A day before Tacoma’s council is set to consider a similar resolution, the Seattle City Council today unanimously approved a measure that, among other things, calls for a boycott of business with and travel to Arizona due to that state’s tough new law cracking down on illegal immigration.

The measure, sponsored by Seattle Councilwoman Sally Clark, calls for federal-level immigration reform while ” denouncing Arizona State Senate Bill 1070 as a step in the wrong direction, and requesting that City Departments refrain from sending City employees to the State of Arizona and refrain from entering into new contracts with businesses headquartered in the State of Arizona,” according to the council’s agenda.

“Seattle today, with this vote, would join with a host of other cities that are trying to get the attention of the federal government,” Clark said. “…There’s no doubt that Arizona is struggling and many states are struggling with the impact of a broken immigration system. Seattle struggles with it.”
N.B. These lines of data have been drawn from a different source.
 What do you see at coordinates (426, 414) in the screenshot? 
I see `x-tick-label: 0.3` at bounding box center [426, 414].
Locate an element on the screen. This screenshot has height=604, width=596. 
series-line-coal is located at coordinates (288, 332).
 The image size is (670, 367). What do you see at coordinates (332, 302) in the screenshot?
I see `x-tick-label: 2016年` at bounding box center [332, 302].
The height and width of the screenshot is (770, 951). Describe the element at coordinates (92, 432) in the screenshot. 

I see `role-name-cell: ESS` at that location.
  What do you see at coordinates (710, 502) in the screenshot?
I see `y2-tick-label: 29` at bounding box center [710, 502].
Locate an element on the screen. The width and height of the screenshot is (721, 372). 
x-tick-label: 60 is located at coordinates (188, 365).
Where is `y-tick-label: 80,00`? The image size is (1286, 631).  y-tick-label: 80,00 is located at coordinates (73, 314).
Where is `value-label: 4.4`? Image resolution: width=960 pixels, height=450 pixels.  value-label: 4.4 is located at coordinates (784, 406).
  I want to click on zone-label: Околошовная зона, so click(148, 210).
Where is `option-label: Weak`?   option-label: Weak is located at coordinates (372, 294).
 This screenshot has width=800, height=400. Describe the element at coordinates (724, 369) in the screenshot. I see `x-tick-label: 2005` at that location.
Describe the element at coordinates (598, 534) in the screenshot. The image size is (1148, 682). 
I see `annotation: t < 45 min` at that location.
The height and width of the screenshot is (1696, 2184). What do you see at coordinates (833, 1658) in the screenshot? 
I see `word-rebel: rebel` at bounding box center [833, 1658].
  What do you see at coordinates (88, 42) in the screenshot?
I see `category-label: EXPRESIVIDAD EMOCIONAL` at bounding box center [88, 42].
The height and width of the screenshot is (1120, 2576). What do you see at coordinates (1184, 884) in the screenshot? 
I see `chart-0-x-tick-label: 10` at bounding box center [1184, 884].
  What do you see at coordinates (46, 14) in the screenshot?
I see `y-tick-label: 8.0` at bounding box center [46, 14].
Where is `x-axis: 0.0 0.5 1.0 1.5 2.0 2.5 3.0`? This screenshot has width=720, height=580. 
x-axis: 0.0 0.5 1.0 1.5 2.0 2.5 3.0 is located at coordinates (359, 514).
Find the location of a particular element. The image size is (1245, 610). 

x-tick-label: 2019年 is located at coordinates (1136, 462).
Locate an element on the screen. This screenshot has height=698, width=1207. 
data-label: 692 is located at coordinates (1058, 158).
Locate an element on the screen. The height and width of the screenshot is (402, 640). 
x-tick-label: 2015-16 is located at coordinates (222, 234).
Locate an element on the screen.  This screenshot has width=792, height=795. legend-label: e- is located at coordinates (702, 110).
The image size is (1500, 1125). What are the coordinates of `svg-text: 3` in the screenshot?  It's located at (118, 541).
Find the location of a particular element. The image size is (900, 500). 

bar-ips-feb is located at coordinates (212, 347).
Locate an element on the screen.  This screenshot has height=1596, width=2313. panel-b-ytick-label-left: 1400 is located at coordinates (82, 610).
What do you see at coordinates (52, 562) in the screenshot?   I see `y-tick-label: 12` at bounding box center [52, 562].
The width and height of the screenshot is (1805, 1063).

Clark said the “main problem with the Arizona law … is the position it puts local law enforcement in.”

“We do not want to put local law enforcement in the position of being the immigration police,” said Clark, who noted prospective laws such as Arizona’s could deter illegal immigrants from reporting crimes, seeking health care or taking other actions that could affect the community at large.

“If you’re afraid to call 911, you’re endangering the entire community,” Clark said.